遺言書がみつかったらどうすればいいですか
遺言書を見つけたらすぐに開封してはいけません。まず、はじめに家庭裁判所に遺言書を検認してもらう必要があります。検認は遺言書の内容を変造・偽造されないように裁判所が証拠を残す手続きです。見つけた時についつい開けてみたくなりますが、中身を出して確認するのは法律で禁止されている行為ですので気をつけましょう。
遺言書には遺産の全額を長男に私と書いてありました。妹の私は何も相続できないのでしょうか
遺言がある場合、基本的には遺言書の内容に従うことになります。
けれど、配偶者や子どもなどの特定の相続人には「遺留分権」という、一定の財産を相続できる権利があります。この権利を侵害するような遺言書がある時は、侵害されている額を請求することができます。
亡くなった父の財産をどのように調べればよいですか
相続財産調査で調べるものと内容は以下のようになります
不動産の調査
不動産の情報は市町村役場と法務局にあります。市町村役場は固定資産税を徴収するために不動産の情報をもっています。市町村から郵送でくる「固定資産税納付書」を探してみましょう。見つかれば、市役所などにある「名寄帳」から亡くなった人が所有していた土地や建物がわかります。それがわかったら、次は法務局です。

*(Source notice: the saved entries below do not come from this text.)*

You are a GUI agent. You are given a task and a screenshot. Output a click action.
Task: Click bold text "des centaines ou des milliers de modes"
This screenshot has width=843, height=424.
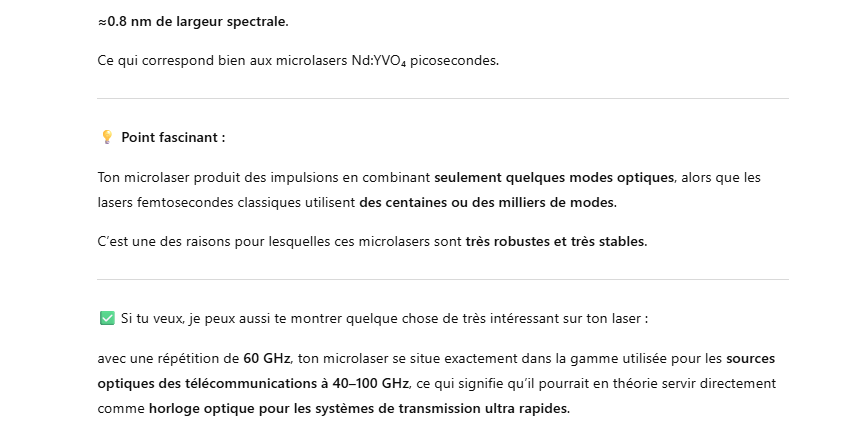487,202
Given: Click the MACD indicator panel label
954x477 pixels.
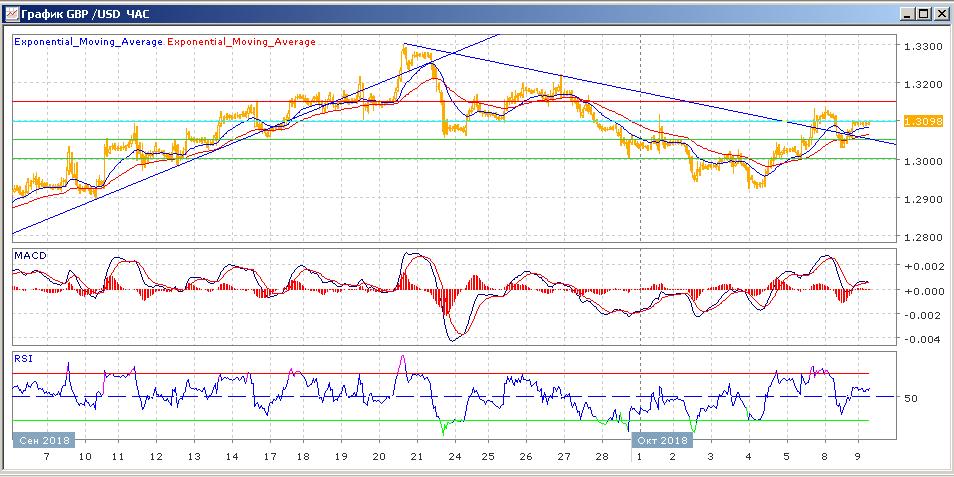Looking at the screenshot, I should pos(28,256).
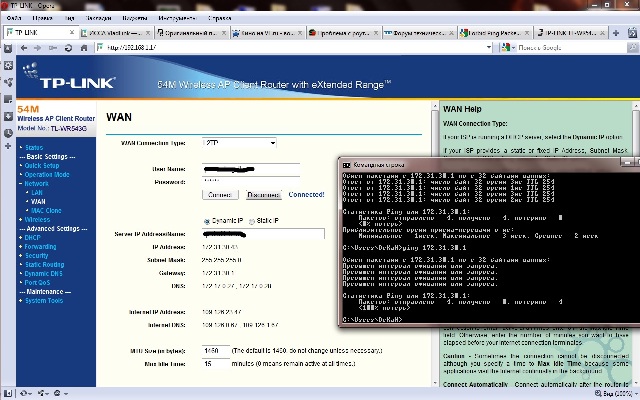Click the Forward arrow button

pyautogui.click(x=38, y=48)
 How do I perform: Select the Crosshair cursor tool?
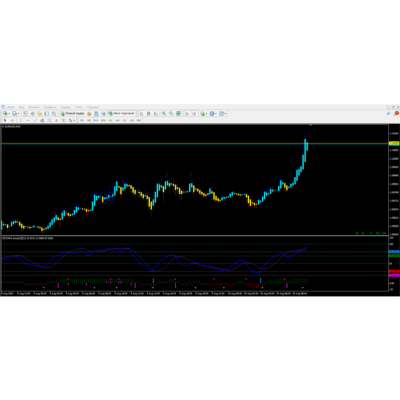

法務局は不動産を登記簿で管理しており、そこに持ち主が登録されています。法務局へ行き、土地や建物の権利関係が書かれた「登記事項証明書」を取得しましょう。
また、土地や建物がある所在地の市町村役場に「固定資産評価証明書」を請求します。固定資産評価証明書をみれば、不動産の価値が分かります。
※不動産の調査を行う際、被相続人との関係がわかる戸籍謄本や身分証明書が必要になります。
預貯金の調査
被相続人の預金通帳をまず探します。見つかったら通帳の金融機関の支店に「預貯金残高証明書」を発行してもらいましょう。
通帳が見当たらないという場合は、利用していたと思う金融機関に被相続人の口座の有無を確認することになります。クレジットカードなどを利用していたのであれば、明細などに引落の口座が書かれている場合があるので、手掛かりになります。
車や骨とう品など動産の調査
自動車は車検証で所有者がわかります。自動車の価値は、中古車市場の相場によって判断します。他の動産は、鑑定や、市場調査によって価格を判断していきます。
借金などの調査
借金などの調査は、契約書やキャッシュカード、利用明細がないか調べます。また、借入やクレジットカードの使用がある場合は、個人信用情報が信用情報機関に登録されることになります。その信用情報機関に対して、被相続人の情報開示を求めることができます。
相続人の中に未成年者がいる場合、何か特別な手続きは必要ですか
未成年者に特別代理人をつける必要があります。代理人の選任を家庭裁判所に請求し、代理人が相続手続きを行うことになります。